The Vienna Research Criteria (VRC) for schizophrenic psychoses, referred to as the endogenomorphic-schizophrenic axial syndrome, and affective disorders, referred to as endogenomorphic-affective axial syndromes superficially resemble Taylor and Abrams' criteria. Its development can be traced to Berner's (1965, 1969) follow up study on paranoiac patients; and the recognition that a proportion of these patients suffer from a schizophrenic or an affective (referred to as cyclothymic) disorder. With the syndromes derived from the initial psychopathological symptom profiles a catamnestic study was designed. The purpose of this study was to test the hypothesis that paranoiac patients can be assigned to one of the two diagnoses on the basis of operationally defined criteria at the time of their first (index) admission (Muller, 1981). The operationally defined criteria were referred to as "axial syndromes," a term first used by Hoche (1912). The adjective "endogenomorphic" was added for distinguishing axial syndromes from definitive diagnoses. The VRC consists of six endogenomorphic axial syndromes, one schizophrenic and five affective.

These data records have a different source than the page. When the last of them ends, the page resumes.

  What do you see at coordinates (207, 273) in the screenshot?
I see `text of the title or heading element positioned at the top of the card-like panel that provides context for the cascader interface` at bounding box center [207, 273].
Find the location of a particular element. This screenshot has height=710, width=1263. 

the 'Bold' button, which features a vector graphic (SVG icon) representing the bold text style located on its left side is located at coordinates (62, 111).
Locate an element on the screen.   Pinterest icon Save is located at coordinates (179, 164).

In the formulation of the six axial syndromes, Janzarik's (1948, 1959) concept of "structural dynamic coherency" has played an important role. Within this frame of reference Schneider's (1950, 1959) first rank symptoms (Mellor, 1982) and some of Bleuler's (1911, 1950) fundamental symptoms, such as ambivalence, depersonalization and derealization are not considered to be of diagnostic significance. Other fundamental symptoms such as formal thought disorder, affective blunting and cryptic neologisms, are considered to be nonspecific. However, they remain acceptable criteria because diagnostically there are either schizophrenic or organic (but definitely not affective) in origin. Taking all these into consideration it is not surprising that the endogenomorphic axial schizophrenic syndrome has the narrowest concept of schizophrenia among all research diagnostic criteria.

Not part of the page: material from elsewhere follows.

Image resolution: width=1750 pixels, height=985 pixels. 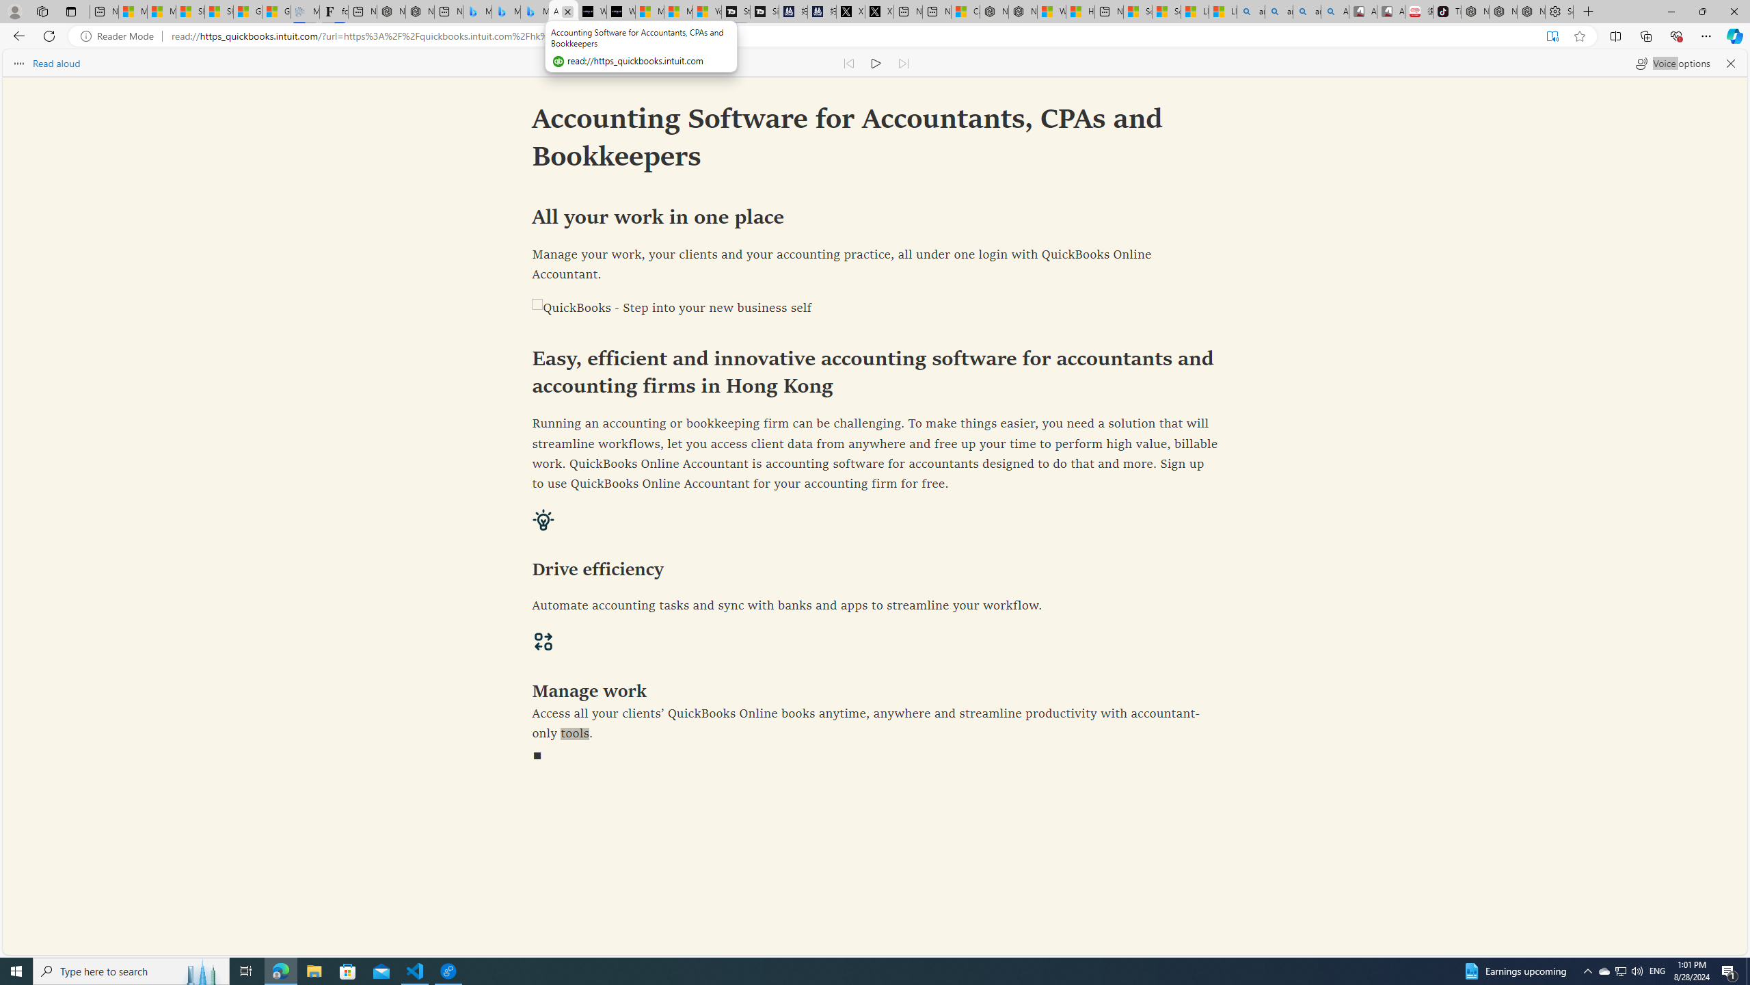 What do you see at coordinates (1552, 36) in the screenshot?
I see `'Exit Immersive Reader (F9)'` at bounding box center [1552, 36].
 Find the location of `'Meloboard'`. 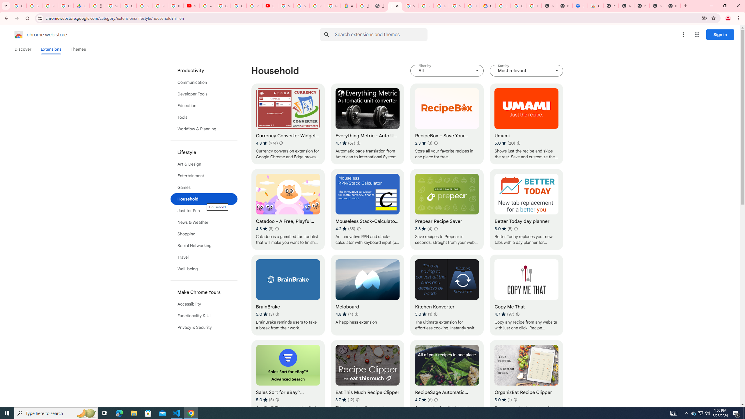

'Meloboard' is located at coordinates (368, 295).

The five endogenomorphic axial affective syndromes are referred to as depressive, manic, dysphoric, unstable mixed and stable mixed. Common characteristics of these axial syndromes are the disturbance of biorhythm manifest in the diurnal variation of symptoms and sleep disturbance. Differential characteristics are based on the different types of dynamic derailments described by Janzarik (1948, 1959) and Berner (1969), e.g., dynamic expansion (seen in the manic axial syndrome), dynamic restriction (seen in the depressive axial syndrome), dynamic instability characterized by rapid fluctuation or swings between the first two (seen in the unstable mixed axial syndrome). It remains to be seen whether the diagnostic groups, which are based on this highly sophisticated theoretical approach are biologically more homogenous than the diagnostic groups based on other diagnostic criteria for research.